Like anyone else, I have certain years that stand out in my life as being far more challenging than others. For me, those years include 1994 and 2004. In all honesty, I'd have to rank 2015 right up there, even though it breaks that lovely 10 year time span. Or perhaps I'm not remembering 2014 clearly after everything that happened in the last year.

Of course, there were some wonderful highlights, including the end of the immigration nightmare and finally being able to start life as a permanent family. I continued to grow in my new position at work. I saw my freelance career begin to bloom. I took up running again. I bought a new car. I started getting control over my finances. Winnipeg went to the beach for the first time. I got flowers from my dear one for the first time. I think my thyroid is finally under control.

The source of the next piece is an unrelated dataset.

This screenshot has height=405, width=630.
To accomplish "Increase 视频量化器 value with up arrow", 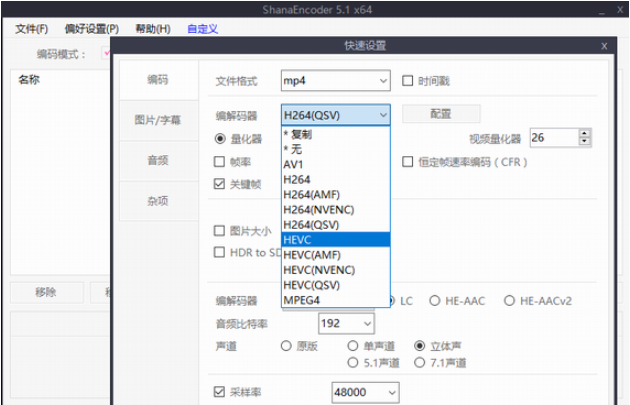I will (585, 133).
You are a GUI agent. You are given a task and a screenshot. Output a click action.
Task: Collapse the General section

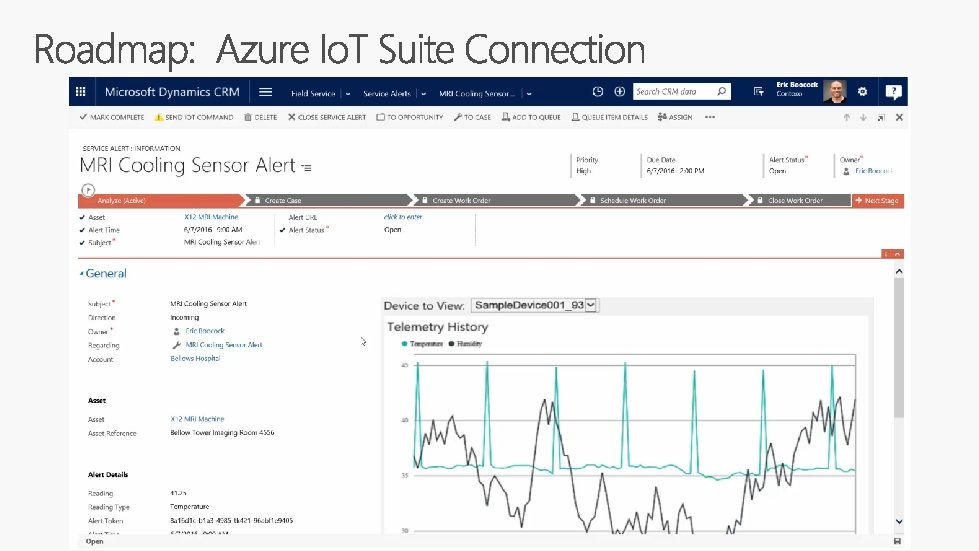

There were some unbelievable lows, including some rather vicious and violent fights and enough doubt and mistrust to suffocate the most faithful of people. The sensation that I was completely losing myself peaked during the year, and I saw my friendships change to degrees that I think makes them irrevocable.

I almost want to do a Wordle of my text messages just to see what the most common words were. I have a feeling they would be badoo and trust. I'm still not sure if this is part of the growing process or if it means we're doomed. The pastor spoke last week about the purpose of pruning. It leaves behind what looks like scraps of the plant, but it's necessary to make the plants stronger. But I've seen freezes do the same thing, so I don't know.

And I'm still not a mom. However, the doctor did confirm that I do ovulate. It looks like we're going to have to go to a fertility specialist now and see what's going on. It's been a long wait, and each month feels like a complete lesson in failure, especially when my body seems to function properly.

During 2015, I've prayed more and cried more than at any other time in my life. I've felt an incredible amount of despair and a fair share of hope. Now my hope rests in something great for 2016.

My word for the year is LOYALTY. It's from Old French and means faithfulness to something to which one is bound by pledge or duty; implies strict and continuing faithfulness to an obligation, trust, or duty. For the record, faithfulness means adherence to something to which one is bound by pledge or duty.


I'm going to start the year by exploring a bit more the concept of loyalty and fleshing out what obligations and duties I have in this life.